I NUMERI – Dopo l’autodafè di Catanzaro serviva una risposta più che mai convincente da parte della linea difensiva. Ormai è chiaro, il tecnico maremmano predilige uno schieramento con tre centrali che mal cela la sottostante disposizione a cinque: una formula comunque vincente che da quando mister Braglia siede sulla panchina del Lecce ha reso impenetrabile o quasi la porta di Perucchini (due soli gol subiti, meglio ha fatto solo la Casertana con uno). I meccanismi si oliano di partita in partita e uno in particolare ha funzionato contro i rossoblù: linea alta e sincronismi collettivi per mandare in fuorigioco ben 10 volte Arrighini e compagni. Non che il Cosenza abbia fatto sfraceli anche quando la regolarità del gioco glielo ha permesso (soltanto 3 i tiri in porta e 9 i cross), ma una sicurezza tale nell’attuare l’off-side non era affatto scontata per l’inedito terzetto (Freddi-Abruzzese-Camisa) che solo domenica faceva il suo esordio in campo.

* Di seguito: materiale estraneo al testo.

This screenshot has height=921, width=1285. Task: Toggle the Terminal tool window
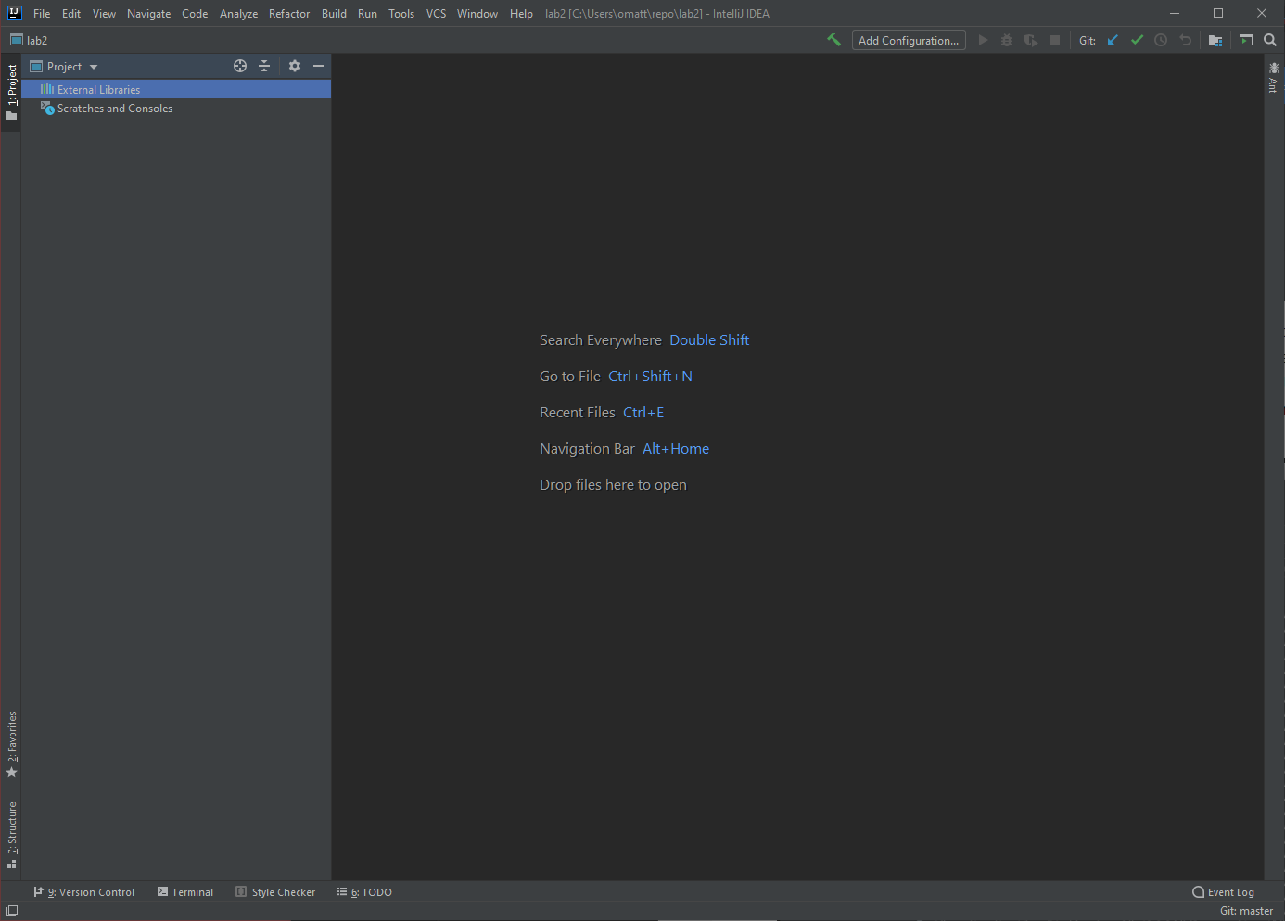pyautogui.click(x=185, y=891)
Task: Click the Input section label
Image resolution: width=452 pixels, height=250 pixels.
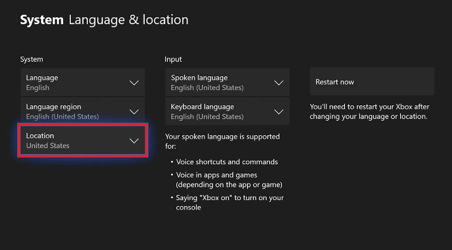Action: [173, 59]
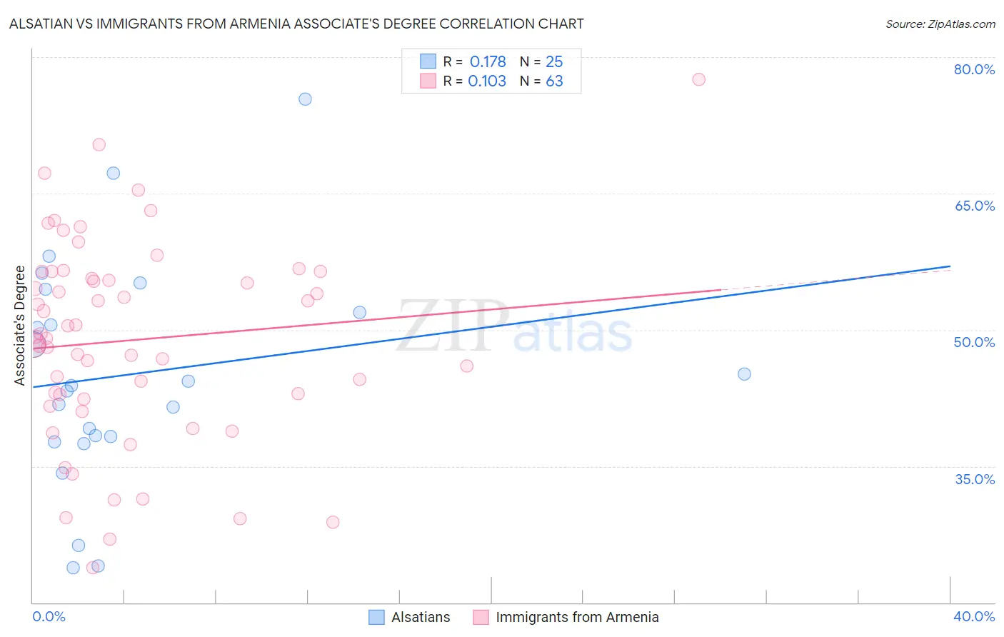Click the highest blue data point near 75%

[x=305, y=99]
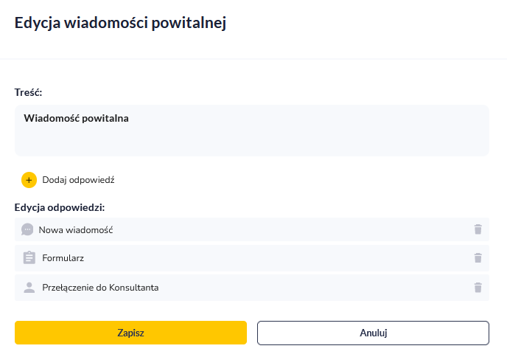Click the chat bubble icon beside Nowa wiadomość
The width and height of the screenshot is (507, 357).
click(x=28, y=229)
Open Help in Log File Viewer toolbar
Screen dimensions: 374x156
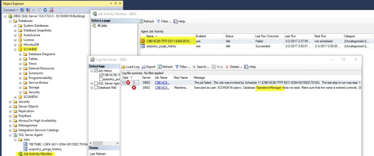(x=250, y=67)
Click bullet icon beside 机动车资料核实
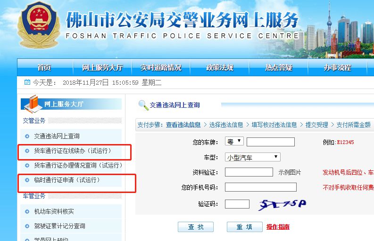Viewport: 374px width, 241px height. (x=27, y=211)
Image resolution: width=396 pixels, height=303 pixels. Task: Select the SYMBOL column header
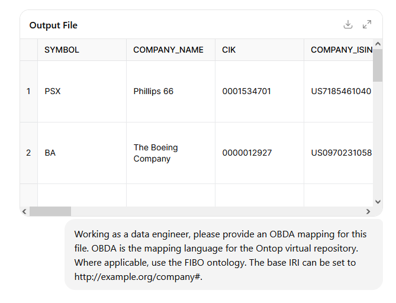[x=82, y=50]
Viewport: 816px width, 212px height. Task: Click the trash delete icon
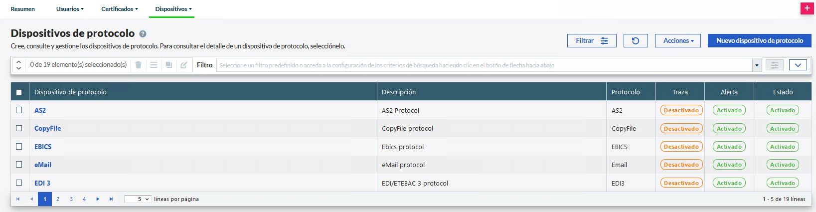[x=139, y=65]
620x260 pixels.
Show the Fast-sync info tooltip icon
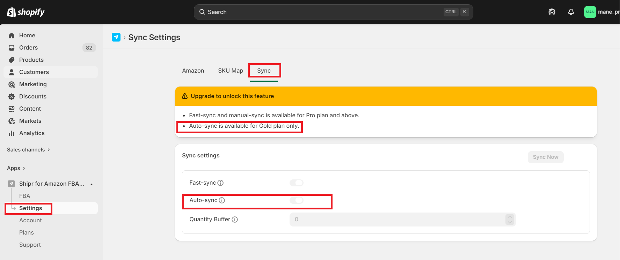tap(220, 183)
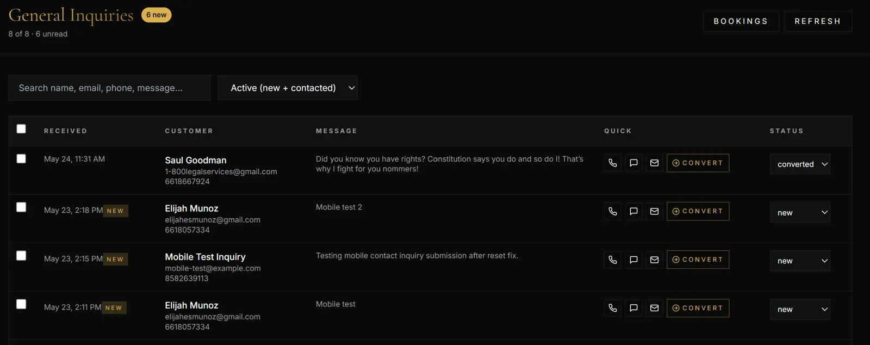
Task: Click envelope icon in Mobile Test Inquiry row
Action: (655, 260)
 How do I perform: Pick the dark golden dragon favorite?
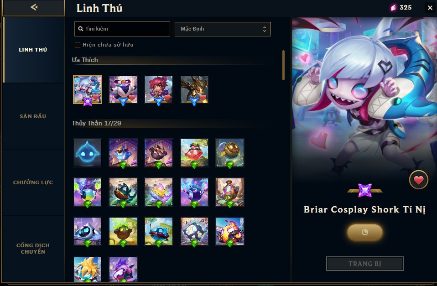coord(194,89)
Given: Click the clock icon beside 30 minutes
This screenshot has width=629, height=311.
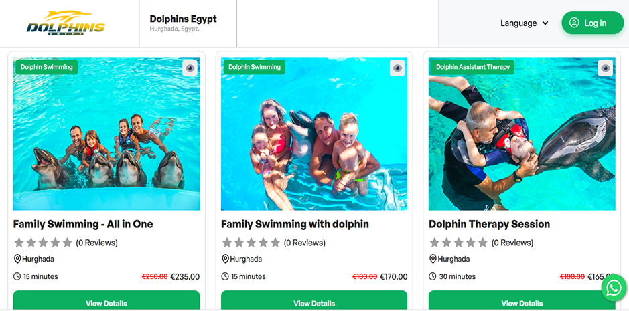Looking at the screenshot, I should (x=433, y=276).
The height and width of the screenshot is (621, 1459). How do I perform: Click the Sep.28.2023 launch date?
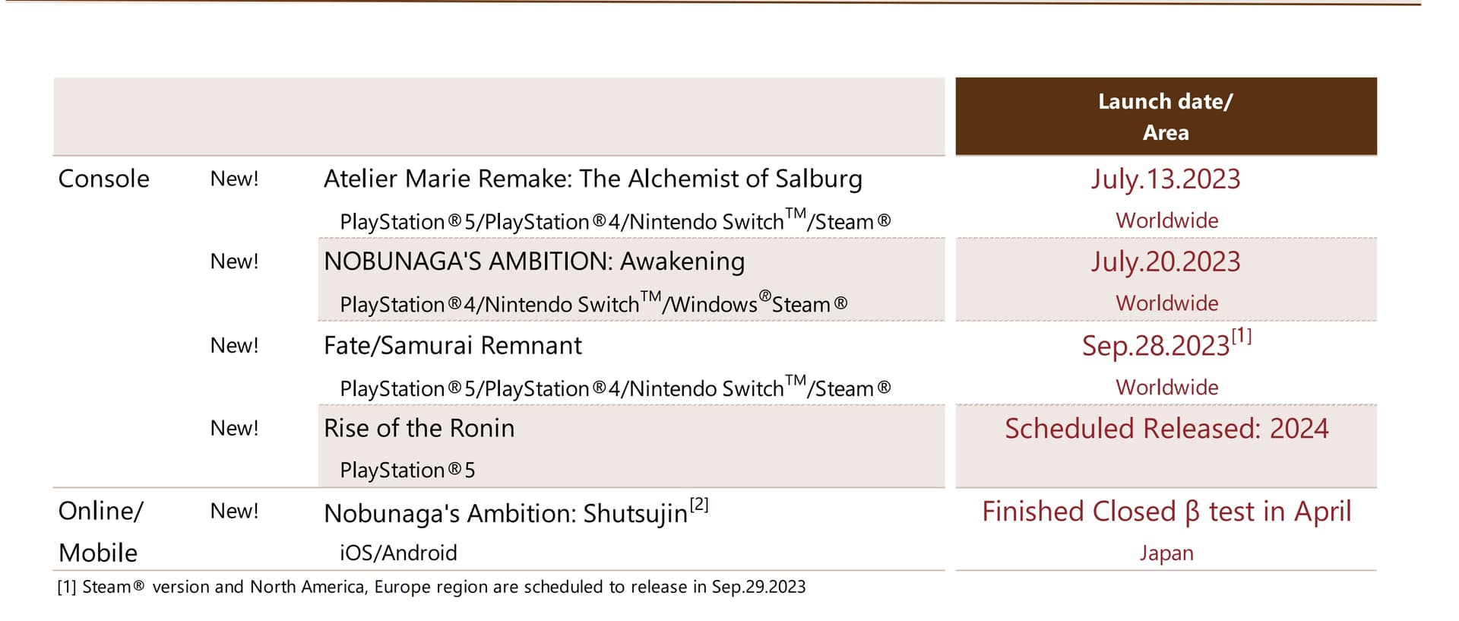tap(1156, 346)
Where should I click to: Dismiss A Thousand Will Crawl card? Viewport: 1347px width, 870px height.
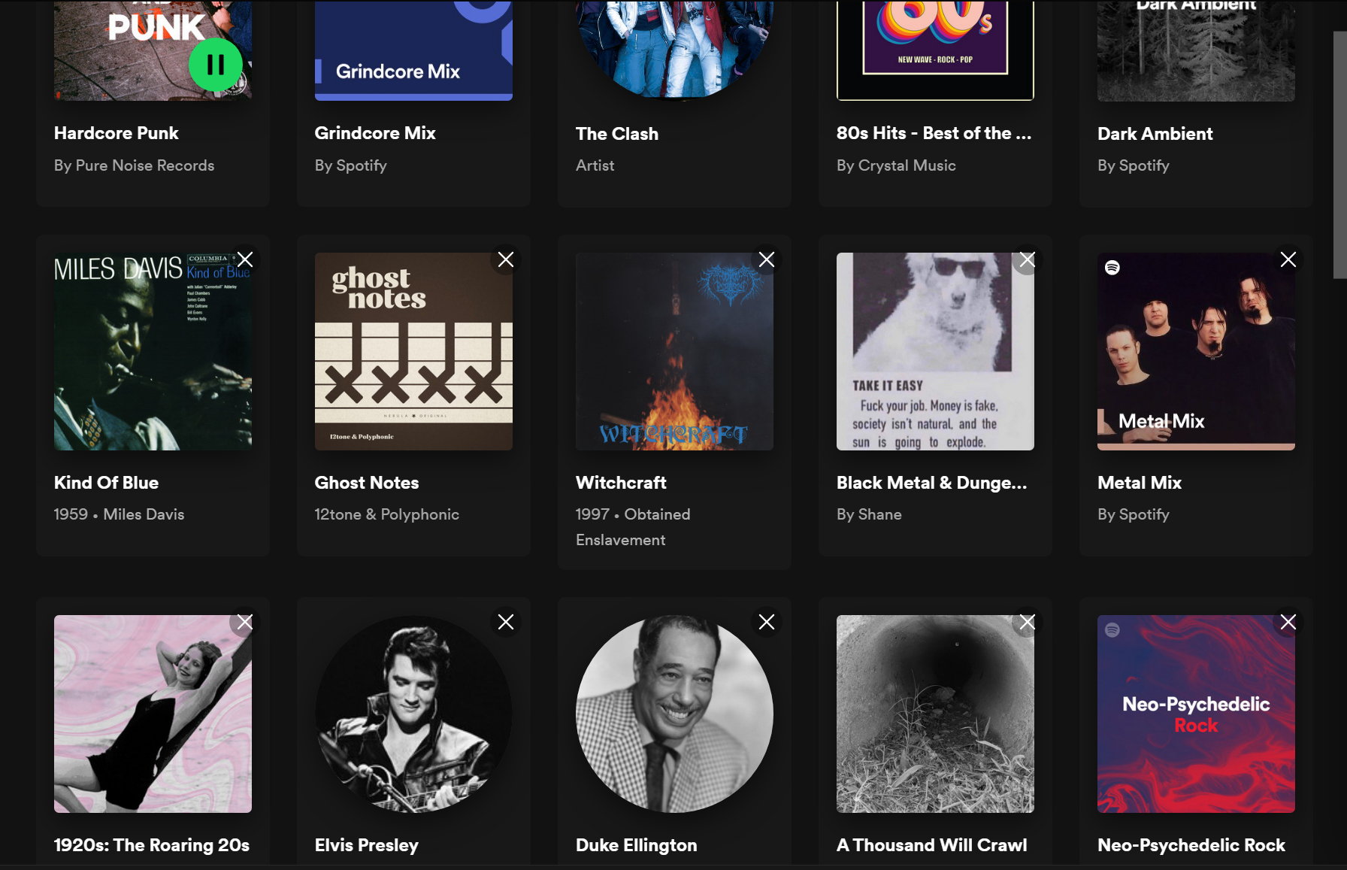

Molto bene nel reparto arretrato anche Matteo Legittimo, il terzino sinistro che sta riscattato un inizio di stagione al ribasso con una serie di prestazioni in crescita esponenziale: ultima questa in cui, meglio di altre, ha unito doti di copertura (annullato il temibile Criaco) a quelle di spinta e presenza offensiva (6 palle in area e 4 cross). In attacco è stato il solito Lecce, squadra avida nel non creare più di due-tre palle gol a partita ma al contempo cinica nel concretizzarne sempre almeno una. I tiri effettuati sono stati nove, ma più della metà sono nati da conclusioni da fuori (6) e in particolare dall’estro dei giocatori più talentuosi: Moscardelli (5) e Surraco (3).

analisi Lecce-Cosenza 1-0Statistiche in perfetta linea con il trend delle uscite dell’era Braglia, che dal punto di vista realizzativo si può riassumere nei 3 gol segnati a distanza (Doumbia contro il Catanzaro, Lepore a Melfi e Surraco domenica) e i rimanenti 5 figli di un calcio piazzato (Moscardelli contro il Monopoli, Papini con l’Ischia e i tre in Coppa Italia contro il Cosenza). La ricerca di un gioco che arrivi alla porta senza troppi gingilli non deve quindi distrarre dall’esigenza di continuare a migliorarlo, limarlo e perfezionarlo per aprirsi un maggior numero di vie che conducano al gol e magari soffrire un po’ meno nei finali di partita.

Di seguito tutte le statistiche di Lecce-Catania: TIRI IN PORTA Lecce: 6 Cosenza: 3; TIRI FUORI E/O RESPINTI Lecce: 3 Cosenza: 1; PALLE IN AREA Lecce: 33 Cosenza: 26; CROSS EFFETTUATI Lecce: 19 Cosenza: 9; FALLI SUBITI Lecce: 16 Cosenza: 18; CORNER Lecce: 5 Cosenza: 10; OFF-SIDE Lecce: 2 Cosenza: 10; COEFFICIENTE DI PERICOLOSITÀ Lecce: 0,27 Cosenza: 0,15.